# START OF Text block

Diplom-Medieninformatiker, FH.

Research Fellow and PhD candidate (write-up).

phd research

My dissertation focusses on visualising the inherent uncertainties of ubiquitous wireless infrastructures to facilitate the authoring of location-based experiences. When building such applications, one usually relies on the availability and reliability of wireless infrastructures like Wi-Fi, mobile phone networks or GPS - but these technologies are not available everywhere and anytime. Due to physical and economical restrictions any such technology can only ever have partial coverage in space and time and this will affect the performance of every application that relies on this technology.

It is in the interest of the person that designs location-based applications to be aware of the restrictions of the underlying technology. Knowing about possible technological shortcomings will allow the designer to design with them in mind and come up with a work-around, if needed, rather than running into problems when it might be too late. This technological awareness might also enable the creative person to imagine new designs which might have previously been unthinkable. In any case, it is believed to improve the quality of a location-based application if its designer has been aware of potential technological limitations during the authoring phase and not just assumed that the technology would work as he or she expected.

# END OF Text block

• [Exercise instructions]
1. Answer these questions from the research profile, each in a few words:
(a) Which degree does the profile list?
(b) Which wireless infrastructures does it name as examples?
(c) What kinds of restrictions does it say limit any such technology to partial coverage?
2. According to the research profile, why should a person who designs location-based applications be aware of the restrictions of the underlying technology? Answer in one to three sentences.

# START OF Material

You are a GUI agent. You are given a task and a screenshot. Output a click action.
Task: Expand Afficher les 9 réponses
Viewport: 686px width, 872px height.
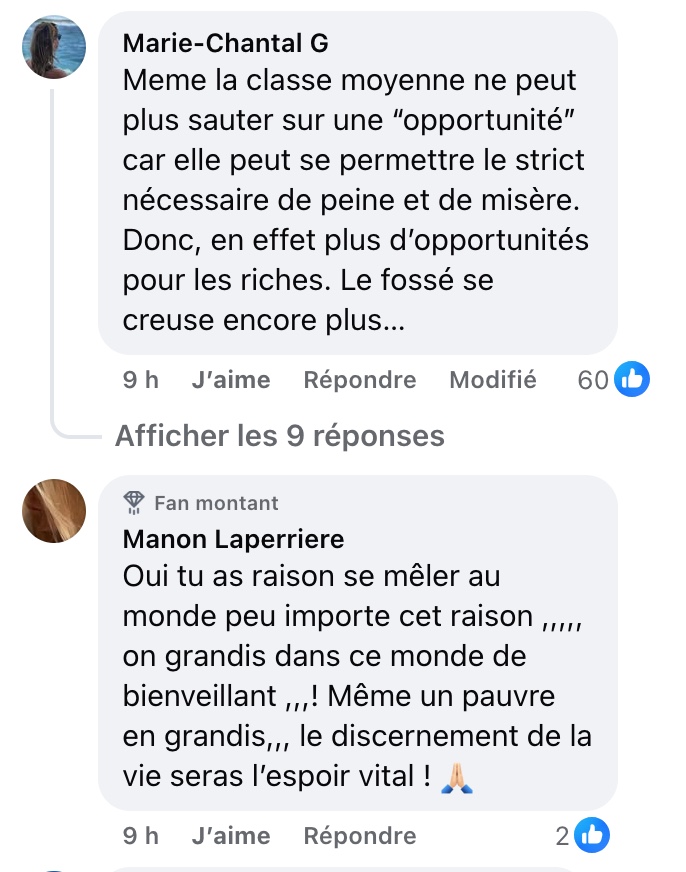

# END OF Material

• [Answers for this exercise]
1.
(a) Diplom-Medieninformatiker, FH.
(b) Wi-Fi, mobile phone networks and GPS.
(c) Physical and economical restrictions.

2. Knowing about possible technological shortcomings lets the designer plan around them and find a work-around if needed, rather than running into problems when it might be too late. This awareness might also lead to new designs that were previously unthinkable, and it is believed to improve the quality of the application.